Em um cenário global marcado por choques geopolíticos, crise climática e revoluções tecnológicas, a economia permeia uma profunda reconfiguração. Este movimento não é um ajuste temporário, mas sim uma mudança estrutural de longo prazo que redesenha cadeias produtivas, investimentos e políticas públicas.
A mudança estrutural caracteriza-se como uma transformação fundamental e de longo prazo na dinâmica econômica. Vai além de ciclos de expansão e recessão: altera a forma como bens são produzidos, distribuídos e consumidos.
Exemplos históricos incluem a transição de uma economia de subsistência para um modelo industrializado e, mais tarde, a passagem de uma economia mista regulada para um sistema liberalizado. Esses saltos estruturais ocorreram devido a avanços tecnológicos, choques geopolíticos ou mudanças no sistema político.
Nas últimas décadas, a globalização intensificou fluxos de capital, mercadorias e informação. Contudo, eventos recentes — pós-pandemia, conflitos e a urgência climática — forçaram uma revisão desse modelo.
O resultado é a substituição da lógica do menor custo por critérios de segurança de abastecimento energético e resiliência.
A antiga abordagem priorizava eficiência puramente econômica e dispersão global da produção. Hoje, o foco desloca-se para reduzir vulnerabilidades e garantir suprimentos confiáveis.
Essa mudança implica repactuar decisões de localização industrial, investir em infraestrutura e incorporar fontes renováveis no mix energético.
No cerne da transformação, está a reconfiguração produtiva com valor agregado. A relocalização de plantas industriais e maior foco na proximidade entre fornecedores e mercados consumidores ganham força.
Ao acelerar essa reorganização, países e empresas capturam ganhos de competitividade e fortalecem sua capacidade de resposta a choques externos.
Entre 1980 e 2015, ativos financeiros globais passaram a representar cinco vezes o PIB mundial, reflete o crescimento da financeirização e a expansão da capacidade de financiamento de multinacionais. No Brasil, o estoque de IDE alcançou, em 2024, US$ 1,14 trilhão — equivalente a 46,6% do PIB.

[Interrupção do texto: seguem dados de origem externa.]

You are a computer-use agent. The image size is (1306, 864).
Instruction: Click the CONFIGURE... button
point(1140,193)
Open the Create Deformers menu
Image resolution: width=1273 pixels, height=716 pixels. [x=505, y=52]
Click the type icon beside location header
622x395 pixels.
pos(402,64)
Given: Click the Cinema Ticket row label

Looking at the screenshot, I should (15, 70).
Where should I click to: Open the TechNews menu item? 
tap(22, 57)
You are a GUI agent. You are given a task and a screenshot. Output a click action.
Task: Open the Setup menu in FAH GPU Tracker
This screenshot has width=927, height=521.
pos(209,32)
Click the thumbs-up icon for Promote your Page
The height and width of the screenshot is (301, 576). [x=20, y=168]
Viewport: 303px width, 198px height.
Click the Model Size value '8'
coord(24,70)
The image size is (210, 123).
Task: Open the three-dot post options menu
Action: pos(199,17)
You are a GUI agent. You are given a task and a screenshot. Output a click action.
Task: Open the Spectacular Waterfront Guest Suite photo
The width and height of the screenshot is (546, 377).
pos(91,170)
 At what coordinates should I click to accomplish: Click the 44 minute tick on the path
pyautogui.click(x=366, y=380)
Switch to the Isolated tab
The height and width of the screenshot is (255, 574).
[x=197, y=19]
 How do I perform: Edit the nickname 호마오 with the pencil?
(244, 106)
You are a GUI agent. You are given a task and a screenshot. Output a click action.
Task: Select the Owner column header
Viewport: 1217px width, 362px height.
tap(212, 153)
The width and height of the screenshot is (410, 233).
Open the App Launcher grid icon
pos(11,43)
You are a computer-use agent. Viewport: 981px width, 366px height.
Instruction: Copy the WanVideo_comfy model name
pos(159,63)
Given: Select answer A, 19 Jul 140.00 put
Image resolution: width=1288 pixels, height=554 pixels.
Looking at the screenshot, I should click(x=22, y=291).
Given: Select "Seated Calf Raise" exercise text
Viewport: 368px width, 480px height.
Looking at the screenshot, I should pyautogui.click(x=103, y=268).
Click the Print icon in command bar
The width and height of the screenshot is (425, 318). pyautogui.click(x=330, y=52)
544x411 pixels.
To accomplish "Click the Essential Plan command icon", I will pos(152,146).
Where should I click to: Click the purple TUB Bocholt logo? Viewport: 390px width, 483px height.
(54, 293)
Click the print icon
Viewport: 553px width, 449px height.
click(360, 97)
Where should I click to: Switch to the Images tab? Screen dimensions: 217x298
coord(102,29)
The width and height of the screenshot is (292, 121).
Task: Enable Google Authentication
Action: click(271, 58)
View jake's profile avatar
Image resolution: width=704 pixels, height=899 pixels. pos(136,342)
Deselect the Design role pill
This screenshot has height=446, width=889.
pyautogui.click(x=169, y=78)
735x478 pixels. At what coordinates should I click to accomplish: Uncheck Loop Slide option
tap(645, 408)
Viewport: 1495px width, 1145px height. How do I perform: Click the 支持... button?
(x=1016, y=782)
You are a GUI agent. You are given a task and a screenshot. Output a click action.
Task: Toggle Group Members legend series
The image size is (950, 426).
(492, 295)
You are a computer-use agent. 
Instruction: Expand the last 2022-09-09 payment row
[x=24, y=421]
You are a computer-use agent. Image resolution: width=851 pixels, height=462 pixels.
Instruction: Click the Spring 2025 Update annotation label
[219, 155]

Esse montante evidencia que o país continua atraindo capital internacional e pode direcioná-lo para setores estratégicos: indústria, logística, energia e inovação. Uma política econômica ativa deve orientar esses recursos para atividades de maior valor agregado e impacto social.
A economia nacional já experimentou mudanças estruturais nos últimos vinte anos. Estudos apontam aumento no consumo de máquinas e equipamentos, queda relativa de produtividade industrial e ganho no setor agrícola — indícios da “Doença de Baumol”.
Agora, o momento é propício para reverter gargalos históricos e elevar a produtividade em múltiplos setores. Para isso, é fundamental a integração de políticas públicas que articulem desenvolvimento e inclusão social.
O alinhamento dessas iniciativas visa construir um país mais justo, com distribuição de renda melhorada e qualidade de vida ampliada.
A modernização da base energética e elétrica é elemento-chave para dar suporte à reindustrialização. Investir em modernização da infraestrutura elétrica, redes inteligentes e energias limpas garante competitividade e reduz riscos climáticos.
Projetos de expansão de linhas de transmissão, redes de distribuição digitalizadas e uso de hidrogênio verde devem caminhar juntos, criando um ecossistema que sustente a indústria 4.0 e as novas cadeias globais.
Para aproveitar plenamente essa janela de oportunidades, empresas e governos precisam agir de forma coordenada, implementando políticas de inovação, qualificação de mão de obra e financiamento adequados.
Em suma, a atual mudança estrutural não é um obstáculo, mas uma chance histórica para reposicionar o Brasil como protagonista no novo mapa econômico mundial. Ambos os setores público e privado devem colaborar para captar investimentos, fortalecer a indústria e construir uma economia resiliente e sustentável.
Agora é a hora de decidir: reagir passivamente às transformações ou capturar oportunidades de investimento e reposicionamento, impulsionando uma trajetória de crescimento inclusivo e duradouro.